CONCACAF’s 100 per cent support for Joseph A. Sepp Blatter of Switzerland led to his election as President of FIFA at the FIFA Congress in Paris in June. “We are delighted that our votes were the crucial ones which elected the man best equipped to lead football into the new millenium,” said CONCACAF President Jack Warner.

All of CONCACAF’s 35 votes were cast for Mr. Blatter who led on the first ballot by 111 to 80, only 17 votes short of the required two thirds majority. His opponent, the President of UEFA, Lennart Johansson, then conceded before the second round in which only a simple majority was required.

“The global view which Mr. Blatter has always espoused has always attracted us,” said Mr. Warner. “Thus we were solidly behind Mr. Blatter from the start. We believe he will be of tremendous support to all corners of the world, especially those who are developing and growing- as we are in CONCACAF.”

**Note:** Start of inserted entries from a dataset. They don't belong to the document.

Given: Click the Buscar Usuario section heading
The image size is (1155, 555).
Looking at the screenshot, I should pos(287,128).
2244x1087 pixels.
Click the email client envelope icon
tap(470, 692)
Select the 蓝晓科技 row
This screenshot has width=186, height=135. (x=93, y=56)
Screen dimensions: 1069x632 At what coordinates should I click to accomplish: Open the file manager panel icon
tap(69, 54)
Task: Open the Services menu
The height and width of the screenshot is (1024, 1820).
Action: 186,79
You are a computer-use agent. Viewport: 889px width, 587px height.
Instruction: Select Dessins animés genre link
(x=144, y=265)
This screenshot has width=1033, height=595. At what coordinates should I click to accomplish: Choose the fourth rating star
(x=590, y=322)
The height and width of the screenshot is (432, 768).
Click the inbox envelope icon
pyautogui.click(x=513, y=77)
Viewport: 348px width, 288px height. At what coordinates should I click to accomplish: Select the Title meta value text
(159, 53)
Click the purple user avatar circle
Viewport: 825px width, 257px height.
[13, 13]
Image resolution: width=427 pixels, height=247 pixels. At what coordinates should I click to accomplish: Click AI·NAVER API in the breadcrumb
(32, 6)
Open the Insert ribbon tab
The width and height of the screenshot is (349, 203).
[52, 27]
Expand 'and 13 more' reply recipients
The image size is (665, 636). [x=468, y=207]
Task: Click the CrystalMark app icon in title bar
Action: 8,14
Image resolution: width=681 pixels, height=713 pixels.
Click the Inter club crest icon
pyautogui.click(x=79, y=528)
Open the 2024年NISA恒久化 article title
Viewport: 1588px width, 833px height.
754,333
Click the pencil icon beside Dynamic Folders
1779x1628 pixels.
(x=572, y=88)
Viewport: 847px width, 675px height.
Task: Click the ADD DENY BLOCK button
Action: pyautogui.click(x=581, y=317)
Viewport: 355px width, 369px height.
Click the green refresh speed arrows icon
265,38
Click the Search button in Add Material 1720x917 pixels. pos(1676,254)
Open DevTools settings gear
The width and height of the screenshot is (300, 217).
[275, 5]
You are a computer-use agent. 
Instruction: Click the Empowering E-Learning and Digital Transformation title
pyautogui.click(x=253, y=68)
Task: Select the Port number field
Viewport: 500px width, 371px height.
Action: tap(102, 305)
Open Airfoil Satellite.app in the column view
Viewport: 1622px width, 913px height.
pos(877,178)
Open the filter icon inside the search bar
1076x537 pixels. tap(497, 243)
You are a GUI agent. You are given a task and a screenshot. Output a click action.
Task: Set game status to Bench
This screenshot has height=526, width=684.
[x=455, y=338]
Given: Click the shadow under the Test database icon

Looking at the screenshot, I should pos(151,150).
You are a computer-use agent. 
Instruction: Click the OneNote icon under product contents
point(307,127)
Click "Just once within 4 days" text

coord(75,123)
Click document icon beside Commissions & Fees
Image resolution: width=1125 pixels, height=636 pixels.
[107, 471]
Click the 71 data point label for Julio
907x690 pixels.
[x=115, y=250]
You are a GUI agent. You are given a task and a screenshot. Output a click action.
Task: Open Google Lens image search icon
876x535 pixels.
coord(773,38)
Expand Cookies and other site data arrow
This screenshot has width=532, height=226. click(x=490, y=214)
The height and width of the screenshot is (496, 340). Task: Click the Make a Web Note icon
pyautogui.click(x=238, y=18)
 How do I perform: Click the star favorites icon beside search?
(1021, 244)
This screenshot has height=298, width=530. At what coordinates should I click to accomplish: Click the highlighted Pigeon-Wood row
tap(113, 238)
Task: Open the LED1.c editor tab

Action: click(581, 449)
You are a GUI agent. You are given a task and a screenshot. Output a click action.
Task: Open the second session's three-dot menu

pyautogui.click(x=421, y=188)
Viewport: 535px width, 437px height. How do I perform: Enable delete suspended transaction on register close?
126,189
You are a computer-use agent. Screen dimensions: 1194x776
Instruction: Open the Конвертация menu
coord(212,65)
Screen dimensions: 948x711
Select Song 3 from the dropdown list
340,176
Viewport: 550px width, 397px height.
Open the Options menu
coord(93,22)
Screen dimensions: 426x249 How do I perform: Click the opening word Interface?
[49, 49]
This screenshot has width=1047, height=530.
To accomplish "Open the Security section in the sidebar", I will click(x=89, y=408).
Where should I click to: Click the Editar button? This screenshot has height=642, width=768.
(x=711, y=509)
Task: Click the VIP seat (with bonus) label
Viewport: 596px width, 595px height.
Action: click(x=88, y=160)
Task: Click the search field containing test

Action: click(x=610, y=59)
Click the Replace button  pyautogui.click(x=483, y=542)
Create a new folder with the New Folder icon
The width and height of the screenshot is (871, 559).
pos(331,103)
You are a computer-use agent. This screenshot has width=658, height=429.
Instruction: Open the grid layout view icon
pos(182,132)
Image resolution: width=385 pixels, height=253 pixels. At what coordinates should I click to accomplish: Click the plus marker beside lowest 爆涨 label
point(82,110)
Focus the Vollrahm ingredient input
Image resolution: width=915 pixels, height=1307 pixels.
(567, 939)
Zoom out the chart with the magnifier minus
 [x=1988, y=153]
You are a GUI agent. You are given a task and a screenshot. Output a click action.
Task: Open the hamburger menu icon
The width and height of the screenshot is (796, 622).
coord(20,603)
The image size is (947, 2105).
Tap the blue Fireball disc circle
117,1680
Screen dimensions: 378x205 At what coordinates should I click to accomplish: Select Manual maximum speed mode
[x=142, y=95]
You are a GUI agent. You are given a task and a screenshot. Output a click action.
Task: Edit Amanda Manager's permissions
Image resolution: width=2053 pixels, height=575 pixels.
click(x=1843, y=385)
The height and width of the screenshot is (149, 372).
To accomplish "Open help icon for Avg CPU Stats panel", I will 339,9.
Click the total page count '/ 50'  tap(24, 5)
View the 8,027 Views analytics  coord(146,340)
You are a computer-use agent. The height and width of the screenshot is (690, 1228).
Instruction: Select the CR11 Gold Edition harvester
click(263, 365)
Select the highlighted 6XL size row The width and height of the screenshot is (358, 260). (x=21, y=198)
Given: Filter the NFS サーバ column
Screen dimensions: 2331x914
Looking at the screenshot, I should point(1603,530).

Since his election, Mr. Blatter has formulated "The FIFA President's 11-point Programme," which consists of the following items: 1. The World Cup, Korea/Japan 2002; 2. Football and its implications to health; 3. The International Centre for Sports Studies at Neuchatel University (Switzerland); 4. SOS Children's Villages, the charity organization supported by FIFA; 5. Dialogue with government authorities, particularly the European Union, regarding political interference in football; 6. Relations with other sports organizations, particularly the IOC regarding the future of football at the Olympic Games; 7. The distribution policy of the World Cup television rights to ensure that as many viewers as possible can continue to see television broadcasts free of extra charges; 8. The use of revenue from the television and marketing contracts; 9. The trend towards creating independent leagues, or leagues founded by major clubs; 10. Further improvement to refereeing standards with the aim of enabling referees to serve football more fully; 11. Enhancing the role of the Confederations.